There were three internal elections held at Labour Party Annual
Conference.
CLP delegates voted for the Conference Arrangements Committee (CAC) and
National Constitutional Committee (NCC). These elections are always highly
factionalised with rival left and moderate slates of candidates. These
committees sound boring but determine how conference is run and the policing of
the rulebook.
The CAC result, where each CLP could vote for 2 candidates, was:
Heidi Alexander MP (Moderate) 74972 elected
Tom Blenkinsop MP (Moderate) 67140 elected
Katy Clark MP (Left) 58769
Peter Willsman (Left) 49835
So in this election there was a 56.7% to 43.3% split in favour of the
moderates.
The NCC result involved a third candidate without factional backing so was
more difficult to interpret:
Maggie Cosin (Moderate) 66146 elected
Gary Heather (Left) 36647
Gertrude Hewitt (Independent) 24559
The other election at conference was for the 12 seats in the Trade Union
section of Labour’s National Executive Committee (out of 33 seats on the NEC in
total).

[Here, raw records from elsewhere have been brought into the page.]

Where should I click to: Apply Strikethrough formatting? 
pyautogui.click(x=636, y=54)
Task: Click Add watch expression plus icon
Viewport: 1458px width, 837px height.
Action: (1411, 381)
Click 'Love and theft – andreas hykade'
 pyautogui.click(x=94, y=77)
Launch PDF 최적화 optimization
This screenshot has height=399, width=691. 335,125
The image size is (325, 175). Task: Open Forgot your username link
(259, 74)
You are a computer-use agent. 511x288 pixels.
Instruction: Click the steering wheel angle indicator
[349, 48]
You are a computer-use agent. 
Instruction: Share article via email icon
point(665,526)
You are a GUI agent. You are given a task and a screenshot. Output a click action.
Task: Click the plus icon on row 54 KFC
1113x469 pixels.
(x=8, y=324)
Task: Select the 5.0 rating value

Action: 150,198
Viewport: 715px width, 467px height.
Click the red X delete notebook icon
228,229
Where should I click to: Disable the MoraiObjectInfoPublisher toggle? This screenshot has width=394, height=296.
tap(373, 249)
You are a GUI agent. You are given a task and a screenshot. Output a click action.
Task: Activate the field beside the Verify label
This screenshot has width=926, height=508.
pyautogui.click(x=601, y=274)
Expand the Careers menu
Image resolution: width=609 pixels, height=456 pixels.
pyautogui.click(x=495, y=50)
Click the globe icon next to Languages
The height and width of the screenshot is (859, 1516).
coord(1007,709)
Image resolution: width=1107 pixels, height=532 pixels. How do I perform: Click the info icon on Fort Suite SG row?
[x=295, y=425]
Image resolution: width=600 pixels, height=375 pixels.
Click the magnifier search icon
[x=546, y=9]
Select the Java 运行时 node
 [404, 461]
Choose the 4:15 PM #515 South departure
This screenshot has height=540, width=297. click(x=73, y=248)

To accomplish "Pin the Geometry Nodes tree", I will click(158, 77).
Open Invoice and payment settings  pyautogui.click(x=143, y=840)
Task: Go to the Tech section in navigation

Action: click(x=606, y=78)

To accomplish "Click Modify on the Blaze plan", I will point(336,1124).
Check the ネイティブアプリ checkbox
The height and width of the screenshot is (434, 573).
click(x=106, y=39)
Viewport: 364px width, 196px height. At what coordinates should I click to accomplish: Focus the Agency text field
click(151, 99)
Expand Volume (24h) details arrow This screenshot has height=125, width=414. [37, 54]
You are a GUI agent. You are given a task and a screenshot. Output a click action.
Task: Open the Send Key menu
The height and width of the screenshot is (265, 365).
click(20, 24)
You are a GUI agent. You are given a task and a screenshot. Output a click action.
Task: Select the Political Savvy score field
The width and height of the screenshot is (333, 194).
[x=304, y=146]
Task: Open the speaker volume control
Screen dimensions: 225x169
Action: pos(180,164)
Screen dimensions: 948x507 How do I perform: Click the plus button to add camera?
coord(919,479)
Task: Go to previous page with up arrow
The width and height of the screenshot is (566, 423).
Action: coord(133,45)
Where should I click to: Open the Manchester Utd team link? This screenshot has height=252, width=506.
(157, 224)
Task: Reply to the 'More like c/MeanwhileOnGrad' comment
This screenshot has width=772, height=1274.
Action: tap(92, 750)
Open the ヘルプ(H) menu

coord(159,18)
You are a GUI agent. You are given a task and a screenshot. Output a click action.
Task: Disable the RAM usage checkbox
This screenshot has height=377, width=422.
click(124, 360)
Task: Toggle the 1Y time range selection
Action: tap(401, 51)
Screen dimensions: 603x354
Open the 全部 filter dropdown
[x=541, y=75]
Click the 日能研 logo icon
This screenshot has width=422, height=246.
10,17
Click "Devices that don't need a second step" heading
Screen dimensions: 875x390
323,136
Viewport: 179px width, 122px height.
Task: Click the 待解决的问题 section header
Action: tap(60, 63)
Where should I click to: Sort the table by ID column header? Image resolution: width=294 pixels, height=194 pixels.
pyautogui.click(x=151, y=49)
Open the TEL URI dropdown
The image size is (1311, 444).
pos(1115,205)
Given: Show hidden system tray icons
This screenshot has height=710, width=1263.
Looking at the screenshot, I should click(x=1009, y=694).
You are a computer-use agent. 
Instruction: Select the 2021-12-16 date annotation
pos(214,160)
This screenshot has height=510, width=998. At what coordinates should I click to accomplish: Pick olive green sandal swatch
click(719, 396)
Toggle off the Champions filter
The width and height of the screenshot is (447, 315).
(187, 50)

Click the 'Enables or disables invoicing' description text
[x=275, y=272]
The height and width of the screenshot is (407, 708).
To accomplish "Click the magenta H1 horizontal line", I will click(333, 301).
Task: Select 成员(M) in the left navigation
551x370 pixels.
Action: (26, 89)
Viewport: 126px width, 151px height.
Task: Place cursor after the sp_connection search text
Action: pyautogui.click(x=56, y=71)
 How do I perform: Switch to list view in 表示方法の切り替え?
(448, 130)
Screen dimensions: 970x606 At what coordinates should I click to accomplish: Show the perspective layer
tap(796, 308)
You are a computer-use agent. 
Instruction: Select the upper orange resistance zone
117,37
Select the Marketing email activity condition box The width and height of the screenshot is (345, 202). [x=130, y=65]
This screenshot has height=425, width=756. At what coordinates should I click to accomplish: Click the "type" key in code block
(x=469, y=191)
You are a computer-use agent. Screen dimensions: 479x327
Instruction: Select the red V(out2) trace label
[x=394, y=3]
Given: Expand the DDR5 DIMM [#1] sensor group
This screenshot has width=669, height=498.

Usually these are not really contested as the unions construct a deal to
ensure all the main affiliates are represented and a contest avoided. In this
instance the voting figures show there was broad agreement around eleven
candidates but the twelfth seat was hotly contested between Community and BFAWU.
Community is, along with USDAW, the union closest politically to the Blairite
Progress grouping. It primarily represents workers in the steel industry and in
the wider communities associated with that industry. BFAWU is the Bakers’ Union
and is less than 10% the size of Community with only 5,100 affiliated members on
the most recent figures I have. It is politically on the Hard Left and its
candidacy for the NEC (and consequent removal of the Community incumbent
representing over 55,000 affiliated members and the sixth largest affiliate) was
reportedly being heavily touted by Unite. In the event Community held on, unlike
in 2009 when the quota was used to exclude their incumbent male NEC member. The
figures suggest Unison, GMB, USDAW and Community voted one way, and Unite,
perhaps CWU, and some smaller leftwing unions the other.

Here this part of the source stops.